Наша машина неторопливо катилась по узкой асфальтированной дорожке, инструктор командовал, будущий водитель неумело резко переключал скорость. Но это меня нисколько не смущало: я никуда не спешил, а при спокойной езде можно было лучше рассмотреть незнакомый город.

Белые домики, маленькие и аккуратные, как макеты. Выше трех этажей зданий не видно. Тротуаров нет. Заасфальтирована лишь проезжая часть. Там, где должен быть тротуар, — зыбкий волнистый песок. Тростинки тоненьких деревцев огорожены корзинами из железных прутьев. Не видно ни рекламных панно, ни ярких витрин. Во всем облике города ощущалась скромность, сдержанность.

Вот, собственно, и все, что удалось увидеть из окна медленно двигающегося такси. Многих атрибутов современного стандартного города, которые веками изобретались, совершенствовались и накапливались, не досчитаться в Нуакшоте. Но когда вы узнаете, что первый камень Нуакшота был заложен всего лишь в декабре 1959 года, то хочется аплодировать людям, создавшим в пустыне этот город строгих геометрических линий.

Исторический факт, что первое заседание Совета министров Мавритании состоялось в полотняной палатке на том самом месте, где сегодня выросла столица. Впрочем, и по сей день палатки и шатры встречаются в Мавритании повсюду, ибо эго край исконных кочевников. Судьба страны сложилась нелегко…

ВНЕ ВРЕМЕНИ

Историю Мавритании еще предстоит написать. В народе ходят витиеватые, как восточный узор, легенды о воинственных и мудрых эмирах, некогда правивших этим районом Африки. Мне довелось слышать такие легенды.
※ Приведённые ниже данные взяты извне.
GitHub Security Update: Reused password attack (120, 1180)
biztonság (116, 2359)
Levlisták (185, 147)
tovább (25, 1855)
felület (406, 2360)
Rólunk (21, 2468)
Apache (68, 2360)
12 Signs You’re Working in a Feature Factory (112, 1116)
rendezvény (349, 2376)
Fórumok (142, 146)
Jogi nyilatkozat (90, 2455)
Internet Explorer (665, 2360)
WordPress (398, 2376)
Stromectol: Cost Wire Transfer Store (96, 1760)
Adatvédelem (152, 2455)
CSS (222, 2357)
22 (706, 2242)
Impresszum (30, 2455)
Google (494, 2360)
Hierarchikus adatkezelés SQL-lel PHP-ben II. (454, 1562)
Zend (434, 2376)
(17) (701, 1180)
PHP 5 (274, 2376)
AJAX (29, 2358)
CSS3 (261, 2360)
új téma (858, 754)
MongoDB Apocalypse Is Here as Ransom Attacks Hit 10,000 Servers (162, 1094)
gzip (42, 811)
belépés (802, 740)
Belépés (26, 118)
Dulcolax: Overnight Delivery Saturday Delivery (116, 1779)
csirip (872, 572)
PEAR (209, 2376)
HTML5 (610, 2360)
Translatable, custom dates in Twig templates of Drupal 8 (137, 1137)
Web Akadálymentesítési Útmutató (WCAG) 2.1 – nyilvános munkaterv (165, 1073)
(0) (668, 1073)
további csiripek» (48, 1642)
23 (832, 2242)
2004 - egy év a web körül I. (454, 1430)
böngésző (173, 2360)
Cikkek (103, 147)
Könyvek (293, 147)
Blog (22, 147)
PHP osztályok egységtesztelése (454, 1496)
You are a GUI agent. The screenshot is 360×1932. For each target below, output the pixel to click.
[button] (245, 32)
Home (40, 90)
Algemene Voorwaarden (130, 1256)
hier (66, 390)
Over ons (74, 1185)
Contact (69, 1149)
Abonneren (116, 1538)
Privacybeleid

Их рассказывают местные «баяны» на базарных площадях и во время остановок караванов в пути. Собравшаяся в кружок молодежь зачарованно слушает сказителя, переживая события далекой старины, щедро разукрашенные живым мудрым фольклором. Может быть, кто-то займется и соберет, запишет самобытные мавританские сказания. И я убежден, что тогда человечество получит еще один великолепный памятник устного народного творчества.

Известно, что в обширных сахарских районах, относящихся к территории современной Мавритании, в VIII веке нашей эры жили негритянские племена — выходцы из Черной Африки и берберы — пришельцы из Северной Африки. В ту пору здесь не было государственных границ и свободные кочевники неутомимо бороздили своими караванами пески Сахары. В XI веке в Мавританию начинает проникать ислам, который утверждается как официальное вероисповедание. Проникает сюда и мусульманская прогрессивная для того времени культура. Исламизация сахарских племен завершается в период правления Альморавидов. Эта берберская феодальная династия правила в XI–XII веках в Марокко, части Алжира, Испании. Арабизация берберского населения проходила постепенно. Начало ей положило арабское племя хасаб, которое в XIII веке переселилось из Марокко.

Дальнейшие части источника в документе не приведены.